* Set exercise *
Please return the entries from the line with "Click date marker" up to and including the line with "(1265, 236)", reproducing each line without any change.

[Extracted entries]
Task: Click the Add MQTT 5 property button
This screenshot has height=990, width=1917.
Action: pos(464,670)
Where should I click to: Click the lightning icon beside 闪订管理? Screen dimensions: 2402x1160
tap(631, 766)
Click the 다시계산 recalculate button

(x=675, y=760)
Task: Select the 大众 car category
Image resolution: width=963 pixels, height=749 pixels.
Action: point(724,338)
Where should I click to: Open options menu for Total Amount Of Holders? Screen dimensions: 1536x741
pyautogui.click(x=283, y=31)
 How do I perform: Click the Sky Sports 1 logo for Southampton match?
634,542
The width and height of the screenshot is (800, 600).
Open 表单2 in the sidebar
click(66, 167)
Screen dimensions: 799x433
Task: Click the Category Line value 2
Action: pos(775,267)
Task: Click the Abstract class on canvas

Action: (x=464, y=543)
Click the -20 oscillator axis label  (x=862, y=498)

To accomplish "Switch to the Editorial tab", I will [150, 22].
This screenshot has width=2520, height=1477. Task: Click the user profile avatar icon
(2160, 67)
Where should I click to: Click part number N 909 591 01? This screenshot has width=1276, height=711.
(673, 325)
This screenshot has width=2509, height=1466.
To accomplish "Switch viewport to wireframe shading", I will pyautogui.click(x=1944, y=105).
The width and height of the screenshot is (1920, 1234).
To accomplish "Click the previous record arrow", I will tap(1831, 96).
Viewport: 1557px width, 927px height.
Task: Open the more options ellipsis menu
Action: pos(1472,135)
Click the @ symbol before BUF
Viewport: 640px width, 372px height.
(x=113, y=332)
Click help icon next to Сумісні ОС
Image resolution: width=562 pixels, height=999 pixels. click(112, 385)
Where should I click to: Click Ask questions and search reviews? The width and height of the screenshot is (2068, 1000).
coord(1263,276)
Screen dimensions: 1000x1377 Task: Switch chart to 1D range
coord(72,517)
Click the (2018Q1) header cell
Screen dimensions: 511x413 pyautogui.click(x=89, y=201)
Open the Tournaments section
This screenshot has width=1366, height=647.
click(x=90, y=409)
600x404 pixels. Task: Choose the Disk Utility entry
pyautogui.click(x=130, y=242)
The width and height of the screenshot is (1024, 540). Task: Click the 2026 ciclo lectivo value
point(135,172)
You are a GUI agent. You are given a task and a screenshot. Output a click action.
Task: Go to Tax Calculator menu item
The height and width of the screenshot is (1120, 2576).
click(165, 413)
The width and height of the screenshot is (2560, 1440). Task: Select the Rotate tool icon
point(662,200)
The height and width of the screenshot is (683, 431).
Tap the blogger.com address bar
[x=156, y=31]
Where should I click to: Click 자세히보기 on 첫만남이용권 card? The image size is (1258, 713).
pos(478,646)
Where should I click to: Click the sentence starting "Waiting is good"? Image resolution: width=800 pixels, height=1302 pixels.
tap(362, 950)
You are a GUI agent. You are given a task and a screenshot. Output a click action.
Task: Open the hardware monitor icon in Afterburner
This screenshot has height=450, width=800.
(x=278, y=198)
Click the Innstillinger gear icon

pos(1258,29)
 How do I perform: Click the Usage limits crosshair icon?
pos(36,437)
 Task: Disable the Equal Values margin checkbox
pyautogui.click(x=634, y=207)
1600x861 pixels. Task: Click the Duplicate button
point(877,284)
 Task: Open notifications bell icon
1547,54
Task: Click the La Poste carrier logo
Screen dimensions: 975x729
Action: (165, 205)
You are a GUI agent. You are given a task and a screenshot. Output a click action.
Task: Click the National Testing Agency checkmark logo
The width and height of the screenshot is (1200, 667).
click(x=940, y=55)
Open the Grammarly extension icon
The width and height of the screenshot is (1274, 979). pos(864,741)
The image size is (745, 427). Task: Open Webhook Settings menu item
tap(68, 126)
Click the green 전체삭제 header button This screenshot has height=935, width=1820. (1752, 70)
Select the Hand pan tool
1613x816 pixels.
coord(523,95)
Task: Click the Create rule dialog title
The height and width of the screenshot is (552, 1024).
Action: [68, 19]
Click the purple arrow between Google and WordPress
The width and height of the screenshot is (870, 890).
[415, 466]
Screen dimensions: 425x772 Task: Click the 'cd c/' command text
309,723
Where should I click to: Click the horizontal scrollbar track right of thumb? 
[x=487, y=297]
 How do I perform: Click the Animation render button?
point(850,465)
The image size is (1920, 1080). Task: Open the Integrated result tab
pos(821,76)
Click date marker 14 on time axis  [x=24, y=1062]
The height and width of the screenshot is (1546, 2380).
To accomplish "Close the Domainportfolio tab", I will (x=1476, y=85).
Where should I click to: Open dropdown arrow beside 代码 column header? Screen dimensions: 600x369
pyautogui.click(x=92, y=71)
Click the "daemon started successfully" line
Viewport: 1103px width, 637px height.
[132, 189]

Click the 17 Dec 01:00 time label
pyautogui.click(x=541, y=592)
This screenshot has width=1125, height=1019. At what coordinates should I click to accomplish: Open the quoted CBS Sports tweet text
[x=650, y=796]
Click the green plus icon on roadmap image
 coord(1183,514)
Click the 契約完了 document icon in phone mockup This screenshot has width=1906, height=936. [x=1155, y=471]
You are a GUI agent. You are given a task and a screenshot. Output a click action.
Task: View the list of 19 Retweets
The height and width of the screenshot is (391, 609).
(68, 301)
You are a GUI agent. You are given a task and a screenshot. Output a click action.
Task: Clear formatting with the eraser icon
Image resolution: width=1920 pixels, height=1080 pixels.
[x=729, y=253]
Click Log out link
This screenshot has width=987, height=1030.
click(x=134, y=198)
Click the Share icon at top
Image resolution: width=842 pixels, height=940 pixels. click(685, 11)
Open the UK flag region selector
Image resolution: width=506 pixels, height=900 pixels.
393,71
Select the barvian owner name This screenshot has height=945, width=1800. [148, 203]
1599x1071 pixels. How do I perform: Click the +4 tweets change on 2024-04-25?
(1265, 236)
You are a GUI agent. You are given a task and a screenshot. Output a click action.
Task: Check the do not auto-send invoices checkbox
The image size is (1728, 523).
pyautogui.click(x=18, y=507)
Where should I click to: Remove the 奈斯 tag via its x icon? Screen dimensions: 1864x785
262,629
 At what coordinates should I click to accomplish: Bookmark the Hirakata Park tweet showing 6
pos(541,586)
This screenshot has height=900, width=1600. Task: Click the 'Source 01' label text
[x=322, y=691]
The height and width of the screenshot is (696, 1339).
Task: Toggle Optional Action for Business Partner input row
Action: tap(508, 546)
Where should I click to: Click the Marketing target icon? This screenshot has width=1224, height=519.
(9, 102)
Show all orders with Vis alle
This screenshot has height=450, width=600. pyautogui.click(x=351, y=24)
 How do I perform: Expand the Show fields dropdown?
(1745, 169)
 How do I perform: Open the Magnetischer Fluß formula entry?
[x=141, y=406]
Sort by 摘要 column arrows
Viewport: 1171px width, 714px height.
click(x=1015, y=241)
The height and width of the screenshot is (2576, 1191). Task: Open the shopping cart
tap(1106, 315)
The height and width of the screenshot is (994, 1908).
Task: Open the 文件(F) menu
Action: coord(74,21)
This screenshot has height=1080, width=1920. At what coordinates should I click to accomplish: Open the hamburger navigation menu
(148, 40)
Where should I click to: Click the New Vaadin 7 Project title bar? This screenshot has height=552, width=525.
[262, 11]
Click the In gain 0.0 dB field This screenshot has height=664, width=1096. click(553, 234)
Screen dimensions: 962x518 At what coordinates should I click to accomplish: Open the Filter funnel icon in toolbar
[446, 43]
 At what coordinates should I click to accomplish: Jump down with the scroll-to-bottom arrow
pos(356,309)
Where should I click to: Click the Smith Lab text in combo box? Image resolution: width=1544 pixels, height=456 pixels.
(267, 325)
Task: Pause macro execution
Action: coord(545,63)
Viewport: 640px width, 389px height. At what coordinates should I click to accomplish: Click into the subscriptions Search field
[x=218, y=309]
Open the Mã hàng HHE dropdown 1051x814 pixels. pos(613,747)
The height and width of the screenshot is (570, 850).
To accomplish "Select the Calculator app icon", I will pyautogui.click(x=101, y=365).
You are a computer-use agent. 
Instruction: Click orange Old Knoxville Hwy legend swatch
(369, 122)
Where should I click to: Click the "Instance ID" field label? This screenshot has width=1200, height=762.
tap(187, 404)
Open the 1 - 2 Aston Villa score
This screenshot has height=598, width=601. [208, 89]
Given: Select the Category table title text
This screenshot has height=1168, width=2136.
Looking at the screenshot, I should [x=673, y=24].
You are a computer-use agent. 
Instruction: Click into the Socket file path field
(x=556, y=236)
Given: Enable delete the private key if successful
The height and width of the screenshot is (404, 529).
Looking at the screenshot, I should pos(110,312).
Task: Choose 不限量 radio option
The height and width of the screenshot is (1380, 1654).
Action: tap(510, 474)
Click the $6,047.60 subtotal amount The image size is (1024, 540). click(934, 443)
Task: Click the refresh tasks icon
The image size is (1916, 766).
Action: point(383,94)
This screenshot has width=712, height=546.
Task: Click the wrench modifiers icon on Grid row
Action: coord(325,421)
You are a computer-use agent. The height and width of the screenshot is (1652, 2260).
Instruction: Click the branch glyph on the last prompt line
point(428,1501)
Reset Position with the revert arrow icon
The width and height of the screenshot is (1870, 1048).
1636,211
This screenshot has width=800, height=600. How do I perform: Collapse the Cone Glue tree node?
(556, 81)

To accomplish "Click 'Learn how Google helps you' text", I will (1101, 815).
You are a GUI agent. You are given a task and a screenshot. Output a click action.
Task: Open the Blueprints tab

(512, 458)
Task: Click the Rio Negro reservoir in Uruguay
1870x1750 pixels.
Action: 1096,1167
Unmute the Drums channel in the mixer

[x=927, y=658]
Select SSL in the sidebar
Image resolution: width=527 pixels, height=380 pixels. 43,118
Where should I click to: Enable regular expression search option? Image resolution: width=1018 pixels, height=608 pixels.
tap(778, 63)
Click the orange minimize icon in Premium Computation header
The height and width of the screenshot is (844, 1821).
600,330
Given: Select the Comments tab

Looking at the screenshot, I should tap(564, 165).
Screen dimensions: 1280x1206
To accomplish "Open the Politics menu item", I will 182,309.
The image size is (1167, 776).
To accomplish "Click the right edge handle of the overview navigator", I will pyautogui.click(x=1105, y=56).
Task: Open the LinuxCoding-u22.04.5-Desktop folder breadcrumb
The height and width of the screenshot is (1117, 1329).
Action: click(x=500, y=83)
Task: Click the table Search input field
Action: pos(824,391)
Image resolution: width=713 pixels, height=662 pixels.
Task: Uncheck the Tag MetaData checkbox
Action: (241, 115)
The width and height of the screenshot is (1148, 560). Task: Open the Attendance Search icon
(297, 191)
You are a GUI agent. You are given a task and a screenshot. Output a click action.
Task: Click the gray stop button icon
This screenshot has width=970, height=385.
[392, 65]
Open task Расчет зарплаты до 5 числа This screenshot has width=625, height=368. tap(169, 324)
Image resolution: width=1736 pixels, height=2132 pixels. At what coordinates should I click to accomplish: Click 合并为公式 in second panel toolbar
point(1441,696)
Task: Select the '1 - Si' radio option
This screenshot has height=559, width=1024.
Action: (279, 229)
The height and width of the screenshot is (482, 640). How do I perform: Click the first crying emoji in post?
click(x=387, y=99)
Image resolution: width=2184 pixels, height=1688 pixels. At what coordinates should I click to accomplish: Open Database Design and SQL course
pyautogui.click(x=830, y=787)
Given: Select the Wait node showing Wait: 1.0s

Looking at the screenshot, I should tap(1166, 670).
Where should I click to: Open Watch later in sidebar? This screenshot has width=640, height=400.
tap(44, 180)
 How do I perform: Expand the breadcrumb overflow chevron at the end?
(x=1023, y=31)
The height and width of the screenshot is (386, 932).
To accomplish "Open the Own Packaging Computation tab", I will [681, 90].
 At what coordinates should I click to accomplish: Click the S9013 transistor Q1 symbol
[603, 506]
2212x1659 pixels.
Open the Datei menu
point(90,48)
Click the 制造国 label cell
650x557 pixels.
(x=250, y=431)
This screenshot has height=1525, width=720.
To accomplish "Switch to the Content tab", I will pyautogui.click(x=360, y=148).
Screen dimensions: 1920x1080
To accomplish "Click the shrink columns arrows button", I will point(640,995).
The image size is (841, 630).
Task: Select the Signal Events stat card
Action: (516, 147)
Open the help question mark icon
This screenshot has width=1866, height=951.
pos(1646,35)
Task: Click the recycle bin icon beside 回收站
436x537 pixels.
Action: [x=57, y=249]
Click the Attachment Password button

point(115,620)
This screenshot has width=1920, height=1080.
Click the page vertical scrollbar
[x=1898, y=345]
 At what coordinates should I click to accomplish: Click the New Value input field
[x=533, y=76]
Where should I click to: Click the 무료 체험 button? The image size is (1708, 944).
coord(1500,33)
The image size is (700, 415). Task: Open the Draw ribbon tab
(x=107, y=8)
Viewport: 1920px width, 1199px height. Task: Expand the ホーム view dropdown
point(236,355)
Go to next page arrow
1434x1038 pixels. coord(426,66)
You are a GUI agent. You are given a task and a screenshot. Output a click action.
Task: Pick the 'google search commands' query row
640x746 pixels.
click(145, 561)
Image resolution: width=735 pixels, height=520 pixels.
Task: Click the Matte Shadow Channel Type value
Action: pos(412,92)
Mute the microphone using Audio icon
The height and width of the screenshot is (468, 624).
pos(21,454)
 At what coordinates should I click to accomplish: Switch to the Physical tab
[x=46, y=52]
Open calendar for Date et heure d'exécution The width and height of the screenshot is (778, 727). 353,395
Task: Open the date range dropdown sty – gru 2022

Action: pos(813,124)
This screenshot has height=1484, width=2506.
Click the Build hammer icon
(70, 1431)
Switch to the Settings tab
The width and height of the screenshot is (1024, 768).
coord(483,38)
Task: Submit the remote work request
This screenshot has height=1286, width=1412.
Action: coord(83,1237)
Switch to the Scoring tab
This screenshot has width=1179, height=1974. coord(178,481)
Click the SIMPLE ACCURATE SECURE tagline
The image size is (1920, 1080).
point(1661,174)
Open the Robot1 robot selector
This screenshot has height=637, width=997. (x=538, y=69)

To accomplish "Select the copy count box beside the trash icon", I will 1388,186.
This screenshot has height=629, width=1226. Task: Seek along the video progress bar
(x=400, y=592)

* Expected answer *
Click date marker 14 on time axis  [x=24, y=1062]
The height and width of the screenshot is (1546, 2380).
To accomplish "Close the Domainportfolio tab", I will (x=1476, y=85).
Where should I click to: Open dropdown arrow beside 代码 column header? Screen dimensions: 600x369
pyautogui.click(x=92, y=71)
Click the "daemon started successfully" line
Viewport: 1103px width, 637px height.
[132, 189]

Click the 17 Dec 01:00 time label
pyautogui.click(x=541, y=592)
This screenshot has width=1125, height=1019. At what coordinates should I click to accomplish: Open the quoted CBS Sports tweet text
[x=650, y=796]
Click the green plus icon on roadmap image
 coord(1183,514)
Click the 契約完了 document icon in phone mockup This screenshot has width=1906, height=936. [x=1155, y=471]
You are a GUI agent. You are given a task and a screenshot. Output a click action.
Task: View the list of 19 Retweets
The height and width of the screenshot is (391, 609).
(68, 301)
You are a GUI agent. You are given a task and a screenshot. Output a click action.
Task: Clear formatting with the eraser icon
Image resolution: width=1920 pixels, height=1080 pixels.
[x=729, y=253]
Click Log out link
This screenshot has width=987, height=1030.
click(x=134, y=198)
Click the Share icon at top
Image resolution: width=842 pixels, height=940 pixels. click(685, 11)
Open the UK flag region selector
Image resolution: width=506 pixels, height=900 pixels.
393,71
Select the barvian owner name This screenshot has height=945, width=1800. [148, 203]
1599x1071 pixels. How do I perform: Click the +4 tweets change on 2024-04-25?
(1265, 236)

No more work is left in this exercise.